Restate the records below word for word.
━━ Recorded information
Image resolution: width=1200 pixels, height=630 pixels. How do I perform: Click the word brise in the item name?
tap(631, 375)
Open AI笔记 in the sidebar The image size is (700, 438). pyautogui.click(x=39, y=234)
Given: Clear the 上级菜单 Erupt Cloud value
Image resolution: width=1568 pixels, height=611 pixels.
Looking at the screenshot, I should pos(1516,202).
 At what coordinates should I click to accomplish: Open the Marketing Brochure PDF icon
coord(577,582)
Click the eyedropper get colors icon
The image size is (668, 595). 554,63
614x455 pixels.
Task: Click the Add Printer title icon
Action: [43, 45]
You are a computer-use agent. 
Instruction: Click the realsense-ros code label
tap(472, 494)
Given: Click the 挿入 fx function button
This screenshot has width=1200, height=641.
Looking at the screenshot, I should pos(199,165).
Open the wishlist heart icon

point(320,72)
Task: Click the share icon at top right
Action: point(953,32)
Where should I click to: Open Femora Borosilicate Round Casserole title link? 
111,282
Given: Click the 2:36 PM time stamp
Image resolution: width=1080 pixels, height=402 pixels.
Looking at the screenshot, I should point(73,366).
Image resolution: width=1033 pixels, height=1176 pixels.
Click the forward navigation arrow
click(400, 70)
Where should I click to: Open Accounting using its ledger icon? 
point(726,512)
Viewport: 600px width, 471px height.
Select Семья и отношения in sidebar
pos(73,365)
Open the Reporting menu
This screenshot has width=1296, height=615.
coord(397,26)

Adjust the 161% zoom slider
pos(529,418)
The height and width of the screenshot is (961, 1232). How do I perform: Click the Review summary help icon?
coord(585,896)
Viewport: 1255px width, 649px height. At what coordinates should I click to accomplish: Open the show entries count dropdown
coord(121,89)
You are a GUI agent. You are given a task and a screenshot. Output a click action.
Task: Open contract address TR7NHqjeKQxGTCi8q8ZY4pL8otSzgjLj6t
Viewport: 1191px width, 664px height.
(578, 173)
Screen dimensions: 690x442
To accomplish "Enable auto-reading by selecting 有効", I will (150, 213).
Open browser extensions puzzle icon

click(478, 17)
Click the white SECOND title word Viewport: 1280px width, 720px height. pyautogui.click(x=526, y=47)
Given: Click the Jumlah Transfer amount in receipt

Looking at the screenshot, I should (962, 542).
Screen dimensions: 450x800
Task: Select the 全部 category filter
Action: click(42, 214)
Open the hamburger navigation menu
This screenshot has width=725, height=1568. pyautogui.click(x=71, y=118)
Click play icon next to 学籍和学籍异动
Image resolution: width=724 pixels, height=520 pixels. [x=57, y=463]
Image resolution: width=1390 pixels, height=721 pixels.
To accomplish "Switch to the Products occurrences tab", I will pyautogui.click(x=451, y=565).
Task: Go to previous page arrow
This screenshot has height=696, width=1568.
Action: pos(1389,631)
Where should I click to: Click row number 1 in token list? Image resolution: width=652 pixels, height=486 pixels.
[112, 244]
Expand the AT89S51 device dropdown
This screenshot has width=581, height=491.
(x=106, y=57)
━━━━
§ **Answer space**
Image resolution: width=1200 pixels, height=630 pixels. How do I perform: Click the word brise in the item name?
tap(631, 375)
Open AI笔记 in the sidebar The image size is (700, 438). pyautogui.click(x=39, y=234)
Given: Clear the 上级菜单 Erupt Cloud value
Image resolution: width=1568 pixels, height=611 pixels.
Looking at the screenshot, I should pos(1516,202).
 At what coordinates should I click to accomplish: Open the Marketing Brochure PDF icon
coord(577,582)
Click the eyedropper get colors icon
The image size is (668, 595). 554,63
614x455 pixels.
Task: Click the Add Printer title icon
Action: [43, 45]
You are a computer-use agent. 
Instruction: Click the realsense-ros code label
tap(472, 494)
Given: Click the 挿入 fx function button
This screenshot has width=1200, height=641.
Looking at the screenshot, I should pos(199,165).
Open the wishlist heart icon

point(320,72)
Task: Click the share icon at top right
Action: point(953,32)
Where should I click to: Open Femora Borosilicate Round Casserole title link? 
111,282
Given: Click the 2:36 PM time stamp
Image resolution: width=1080 pixels, height=402 pixels.
Looking at the screenshot, I should point(73,366).
Image resolution: width=1033 pixels, height=1176 pixels.
Click the forward navigation arrow
click(400, 70)
Where should I click to: Open Accounting using its ledger icon? 
point(726,512)
Viewport: 600px width, 471px height.
Select Семья и отношения in sidebar
pos(73,365)
Open the Reporting menu
This screenshot has width=1296, height=615.
coord(397,26)

Adjust the 161% zoom slider
pos(529,418)
The height and width of the screenshot is (961, 1232). How do I perform: Click the Review summary help icon?
coord(585,896)
Viewport: 1255px width, 649px height. At what coordinates should I click to accomplish: Open the show entries count dropdown
coord(121,89)
You are a GUI agent. You are given a task and a screenshot. Output a click action.
Task: Open contract address TR7NHqjeKQxGTCi8q8ZY4pL8otSzgjLj6t
Viewport: 1191px width, 664px height.
(578, 173)
Screen dimensions: 690x442
To accomplish "Enable auto-reading by selecting 有効", I will (150, 213).
Open browser extensions puzzle icon

click(478, 17)
Click the white SECOND title word Viewport: 1280px width, 720px height. pyautogui.click(x=526, y=47)
Given: Click the Jumlah Transfer amount in receipt

Looking at the screenshot, I should (962, 542).
Screen dimensions: 450x800
Task: Select the 全部 category filter
Action: click(42, 214)
Open the hamburger navigation menu
This screenshot has width=725, height=1568. pyautogui.click(x=71, y=118)
Click play icon next to 学籍和学籍异动
Image resolution: width=724 pixels, height=520 pixels. [x=57, y=463]
Image resolution: width=1390 pixels, height=721 pixels.
To accomplish "Switch to the Products occurrences tab", I will pyautogui.click(x=451, y=565).
Task: Go to previous page arrow
This screenshot has height=696, width=1568.
Action: pos(1389,631)
Where should I click to: Click row number 1 in token list? Image resolution: width=652 pixels, height=486 pixels.
[112, 244]
Expand the AT89S51 device dropdown
This screenshot has width=581, height=491.
(x=106, y=57)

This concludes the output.